In clinical observations of 120 patients with rheumatic arthritis, 70% of the patients experienced both objective and subjective improvement, as evidenced by decreased pain and increased mobility after one and four weeks (15). From a total of 733 patients and volunteers treated with three different Salix bark preparations, mild adverse events were reported in only 27 cases (about 4%). During two weeks of co-treatment with tablets containing willow bark extract 360 mg (standardized for 11% total salicylates), there were five reports of stomach ache, two of nausea, one of dizziness, one of sweating, and one of reversible skin rashes (16). Only one of another 11 patient taking the same medication for 14 days complained of stomach ache, which appeared to be unrelated to taking the preparation (17). Reversible gastrointestinal complaints were reported in 13 patients out of 228 treated for one day with willow bark extract as co-medication (18). Another 12 volunteers who consumed the bark extract of Salix species (167 mg standardized for 11% total salicin per tablet) did not complain of adverse effects during their two-day consumption of up to nine tablets (9, 10). Of another 41 patients with chronic arthritic pain receiving 200 mg of Salix bark extract per dose in a two month double-blind study, three cases of adverse effects were reported (each n =1: dyspeptic symptoms, diarrhea, headache) (19).

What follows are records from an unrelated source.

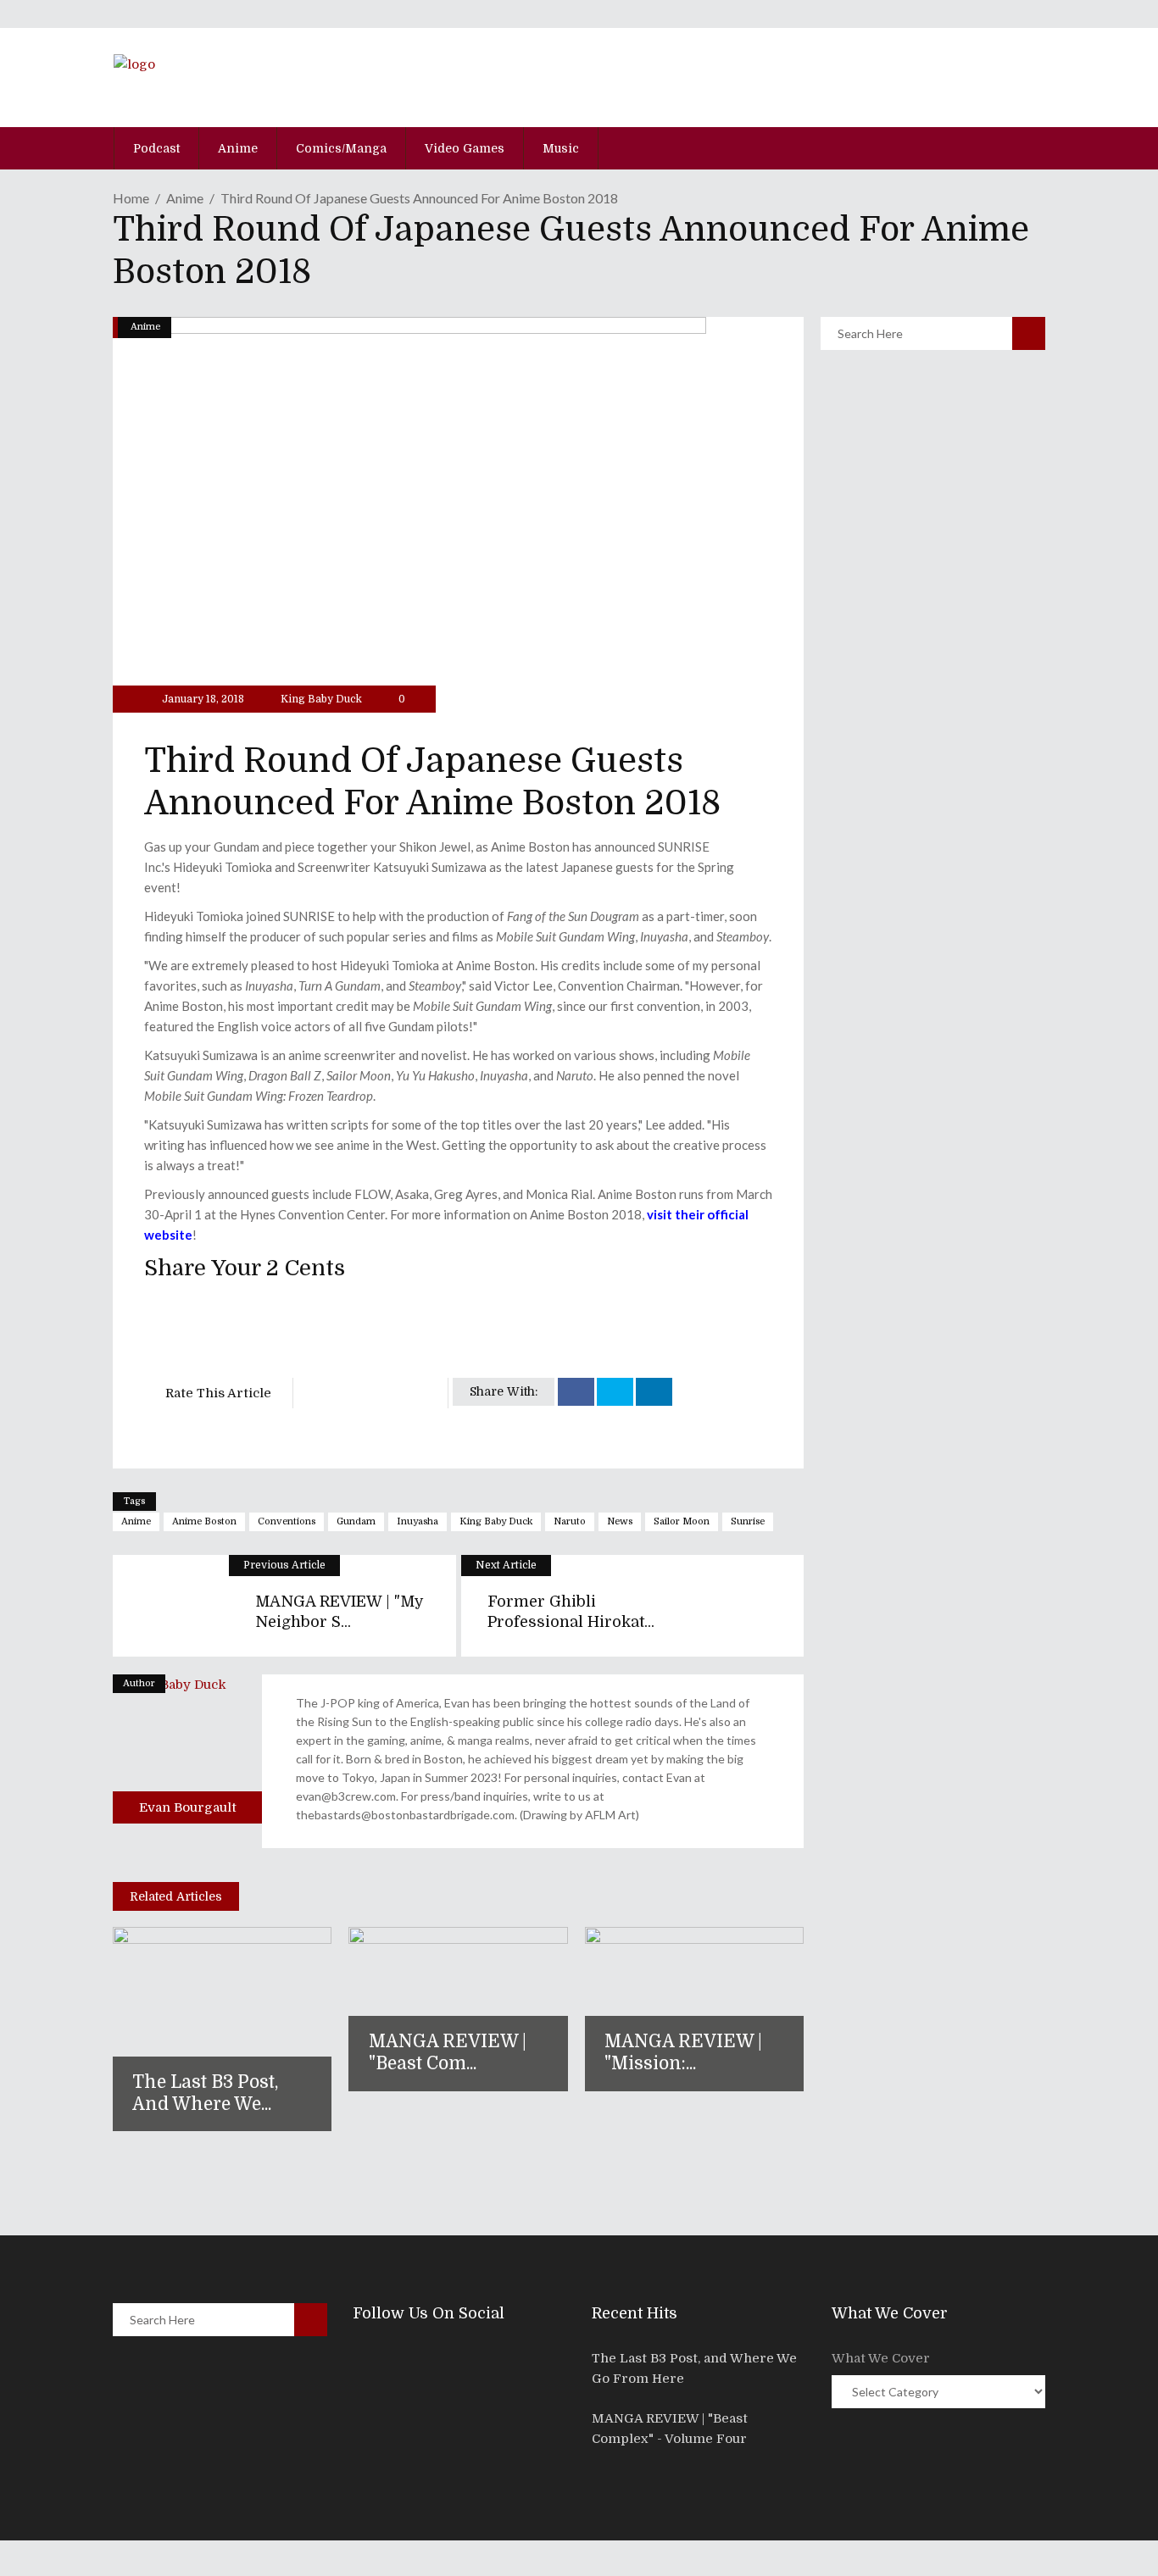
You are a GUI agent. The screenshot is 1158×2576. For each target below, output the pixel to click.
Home (131, 198)
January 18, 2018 (201, 699)
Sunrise (748, 1521)
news (619, 1521)
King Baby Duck (321, 699)
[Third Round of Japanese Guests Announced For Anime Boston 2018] (187, 1749)
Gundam (356, 1521)
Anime (184, 198)
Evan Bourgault (188, 1807)
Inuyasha (417, 1521)
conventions (286, 1521)
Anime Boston (204, 1521)
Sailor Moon (682, 1521)
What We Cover (881, 2358)
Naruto (570, 1521)
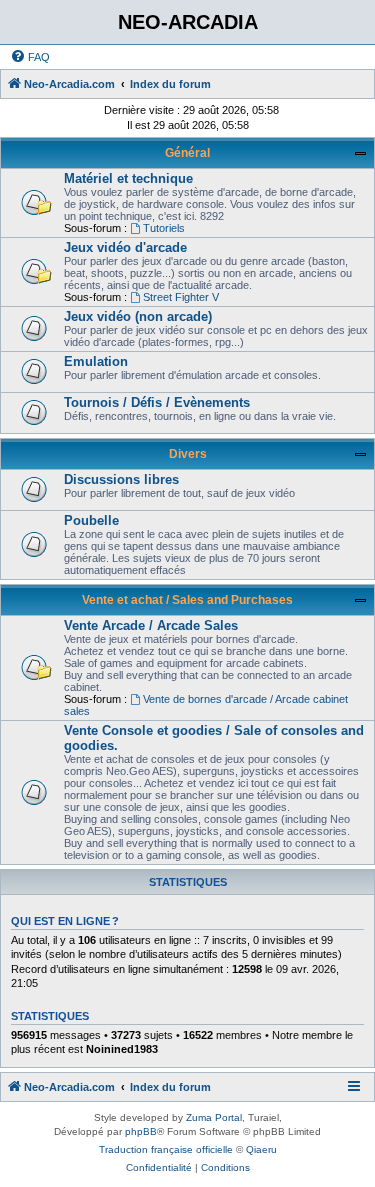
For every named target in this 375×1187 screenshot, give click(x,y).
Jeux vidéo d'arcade (125, 247)
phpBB (141, 1131)
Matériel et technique (128, 178)
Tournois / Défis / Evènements (157, 402)
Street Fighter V (181, 297)
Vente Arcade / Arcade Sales (151, 625)
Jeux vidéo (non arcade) (138, 316)
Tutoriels (164, 228)
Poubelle (91, 520)
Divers (188, 454)
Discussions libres (121, 479)
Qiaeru (261, 1149)
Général (187, 153)
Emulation (96, 361)
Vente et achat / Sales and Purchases (187, 600)
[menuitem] (30, 57)
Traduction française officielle (166, 1149)
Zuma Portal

According to the European Monograph, the duration of treatment with willow bark extract is not restricted. Special warnings or precautions are not required. The irreversible inhibition of platelet aggregation by acetylsalicylic acid is probably not induced by the structurally different salicin (20). In accordance with general medical practice in the use of salicylic acid derivatives, the extract should not be used during pregnancy and lactation without medical advice. Undesirable effects have not been reported. In cases of sensitivity to salicylates, the use of Salix preparations should be avoided. No toxic effects have been reported. Preclinical safety data are not available.